In any case, here are some of my favorite lines:
- I, Albert Edward Christian George Andrew Patrick David take thee, Leopoldina…
- Polly on her dress: ‘Mine is liver lamé, it smells like a bird cage when it gets hot but I do love it.’
- They all… had a thousand questions to ask about mutual acquaintances in Paris, fashionable foreign ladies with such unfashionable English names as Norah, Cora, Jennie, Daisy, May and Nellie. ‘Are all Frenchwomen called after English housemaids’? Lady Montdore said, rather crossly.
- ‘The old French tart was telling me the whole system last night.’ Lady Montdore was famous for picking up words she did not quite understand and giving them a meaning of their own.
- She said that the duke of Barbarossa (this may not be the name, but it sounded like it) had told her the inside story, in which case he must also have told it to the Daily Express, where I had read word for word what she now kindly passed on to me, and several days before.
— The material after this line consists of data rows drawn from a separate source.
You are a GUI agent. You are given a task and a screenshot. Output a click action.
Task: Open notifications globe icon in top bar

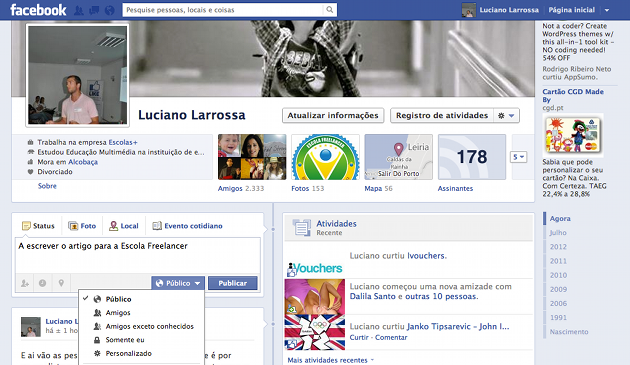[x=109, y=10]
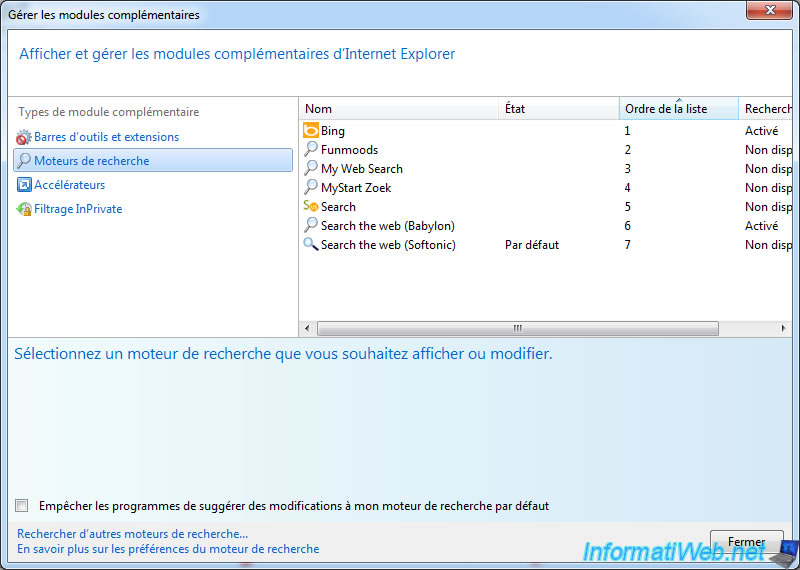
Task: Open En savoir plus sur les préférences link
Action: [x=168, y=549]
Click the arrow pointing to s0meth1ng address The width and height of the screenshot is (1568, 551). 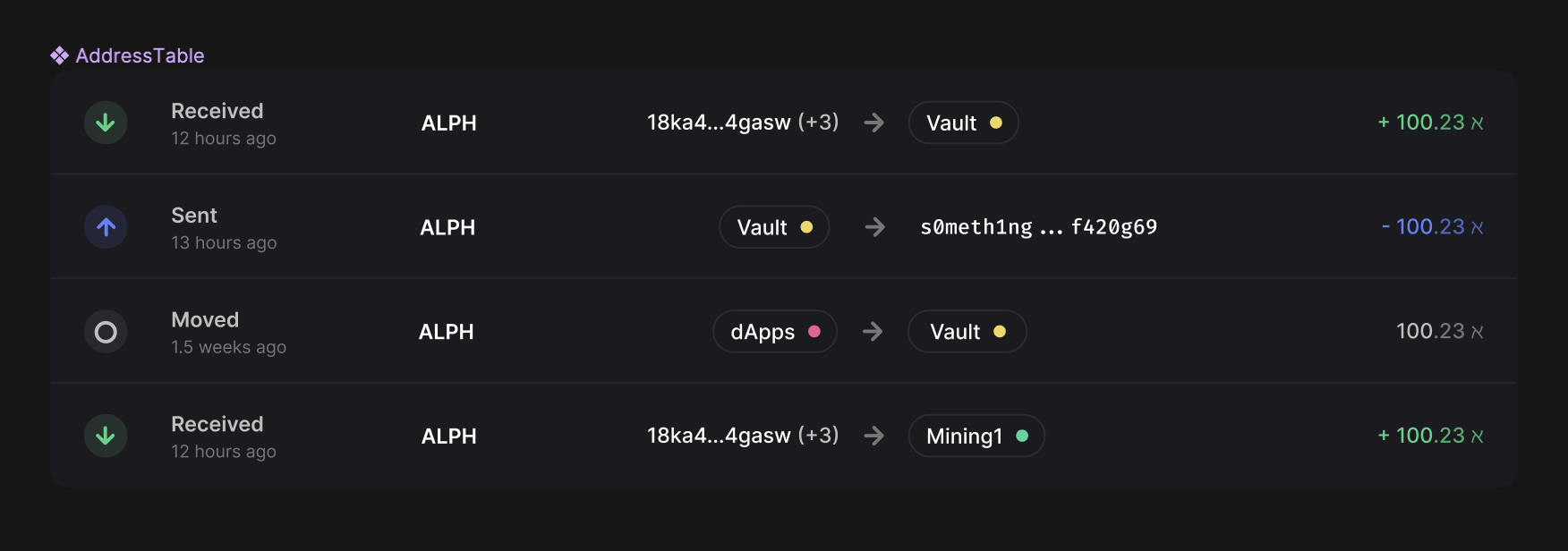tap(874, 226)
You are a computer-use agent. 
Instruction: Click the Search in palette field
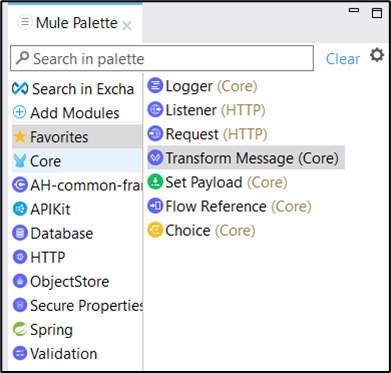point(162,58)
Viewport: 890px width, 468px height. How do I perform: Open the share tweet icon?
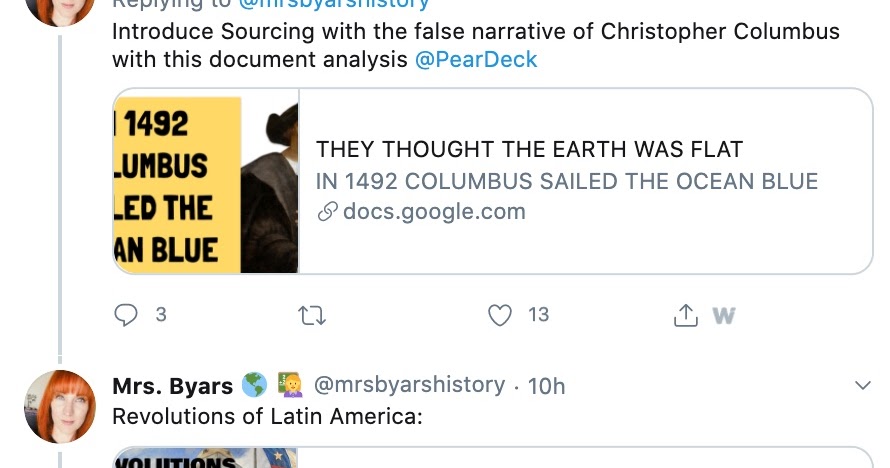tap(685, 315)
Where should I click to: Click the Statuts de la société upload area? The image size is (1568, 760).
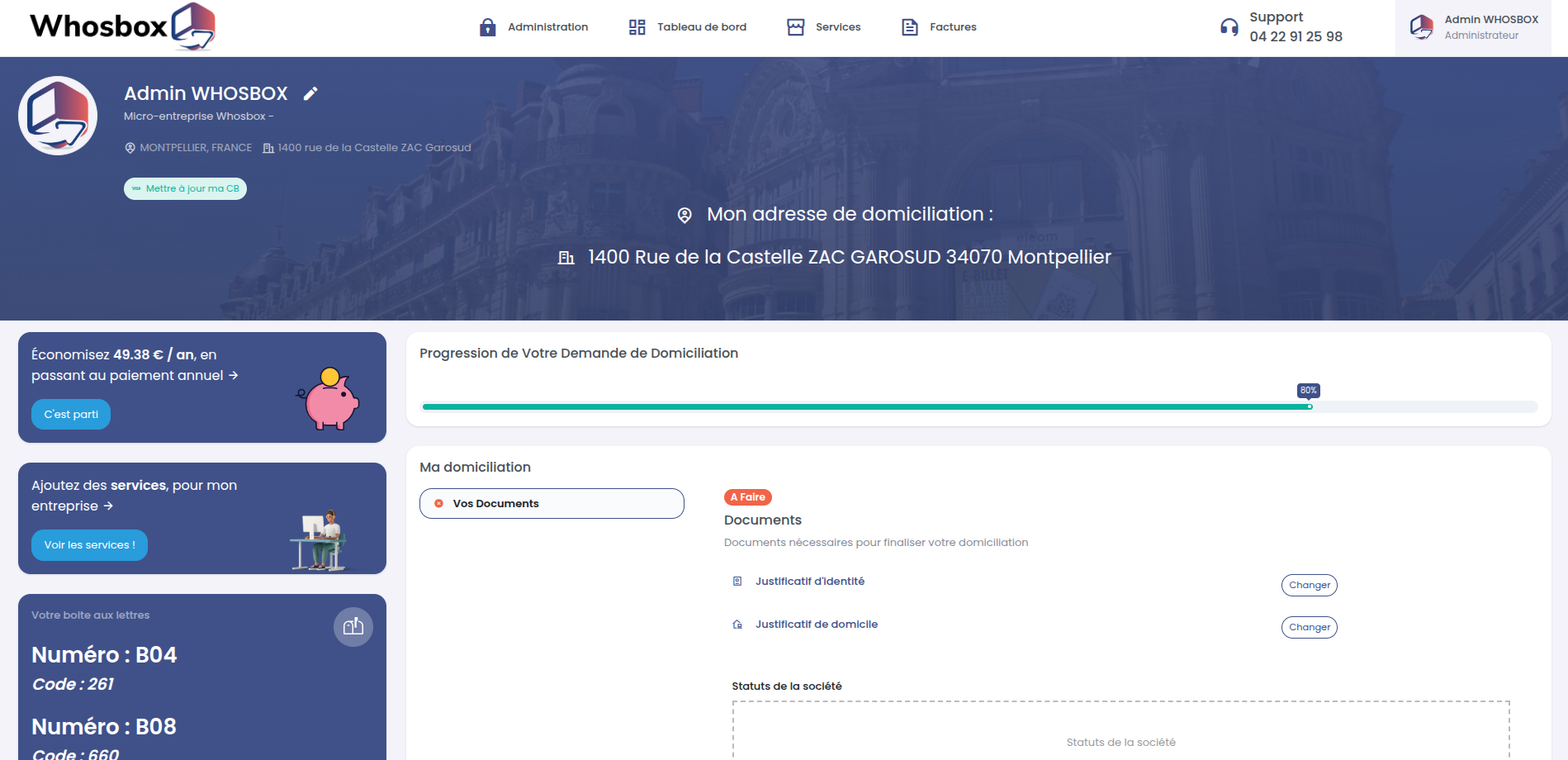point(1120,731)
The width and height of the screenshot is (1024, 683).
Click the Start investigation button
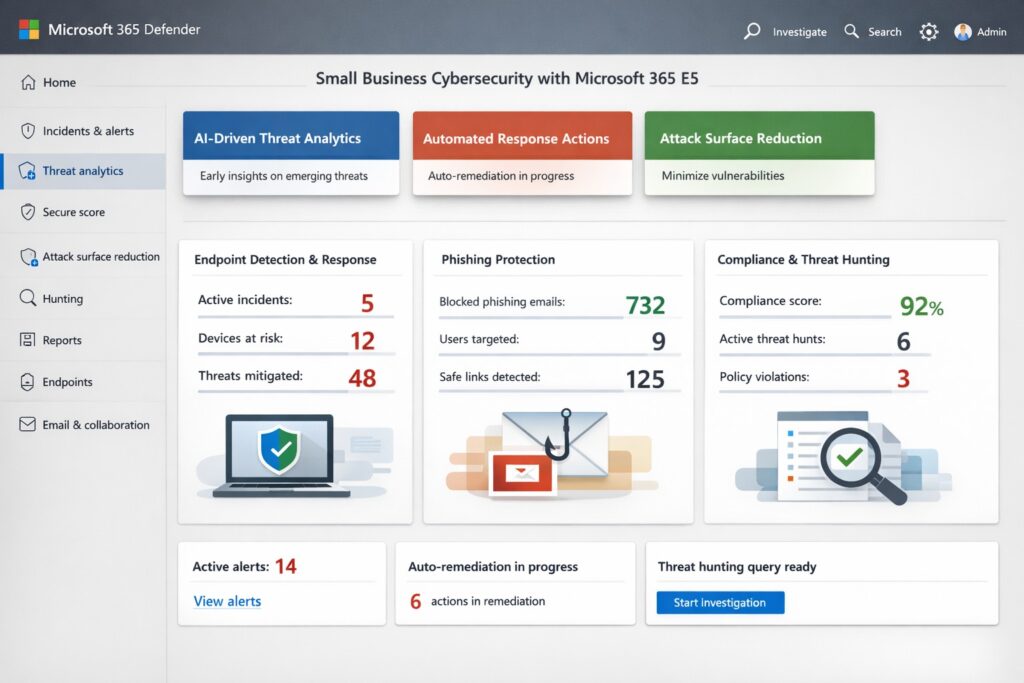[x=719, y=602]
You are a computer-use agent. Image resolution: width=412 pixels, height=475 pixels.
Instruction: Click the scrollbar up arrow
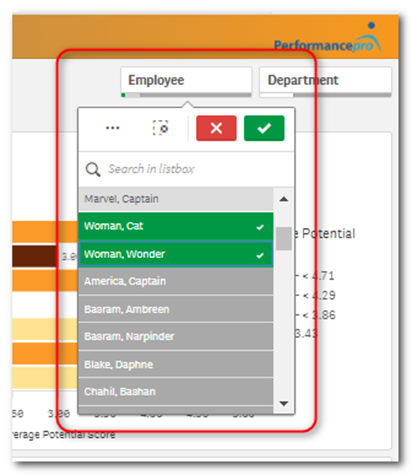click(x=284, y=199)
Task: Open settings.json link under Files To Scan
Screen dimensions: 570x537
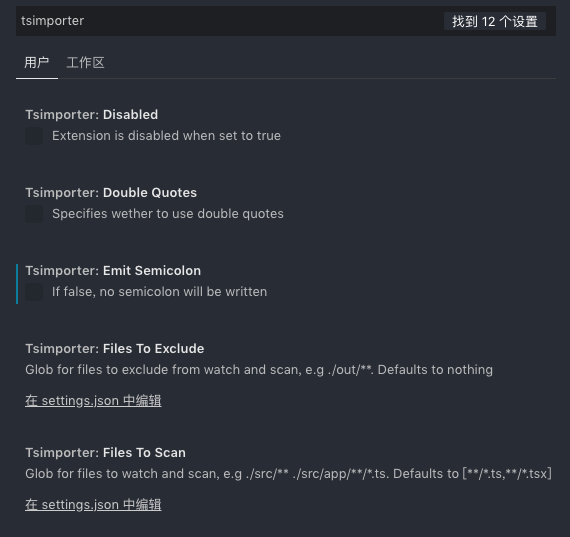Action: pos(93,505)
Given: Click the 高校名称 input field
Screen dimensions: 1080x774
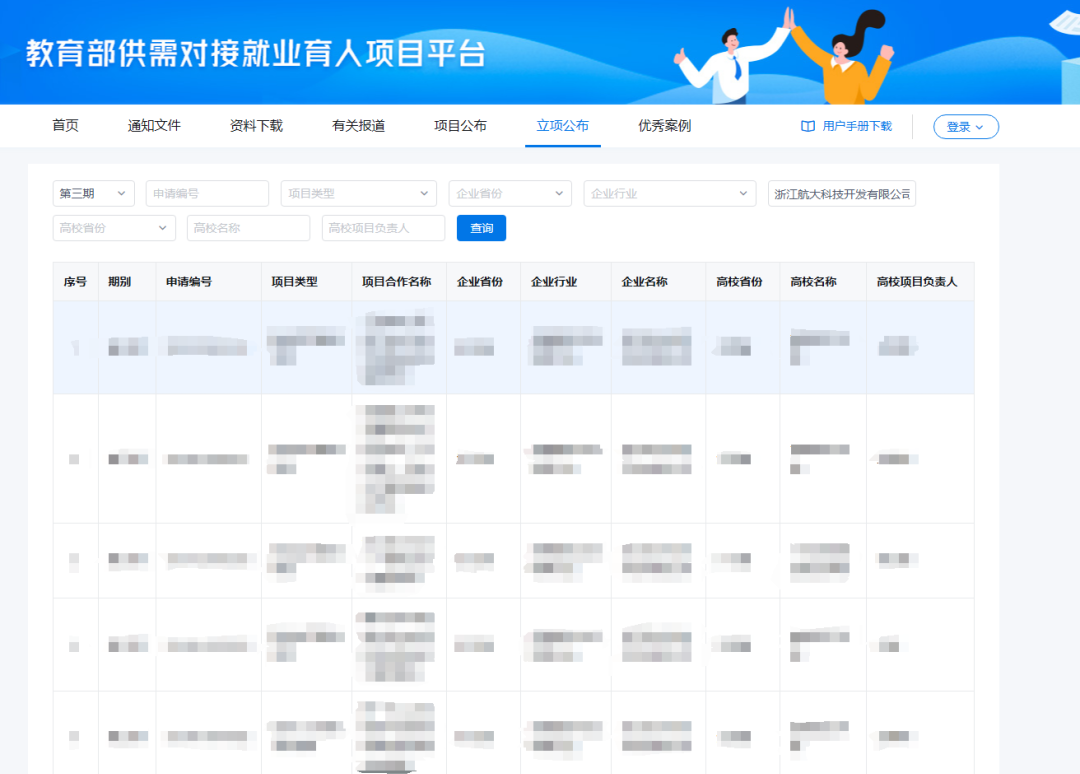Looking at the screenshot, I should click(x=248, y=228).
- Her curtsies, owing to the solid quality of her frame, did not recall the graceful movement of wheat before the wind. She scrambled down like a camel, rising again backside foremost like a cow…
I better stop there! Onto upcoming meetings:
21 November Wuthering Heights by Emily Brontë
19 December suggestion: Hercule Poirot’s Christmas by Agatha Christie
See you there, hopefully!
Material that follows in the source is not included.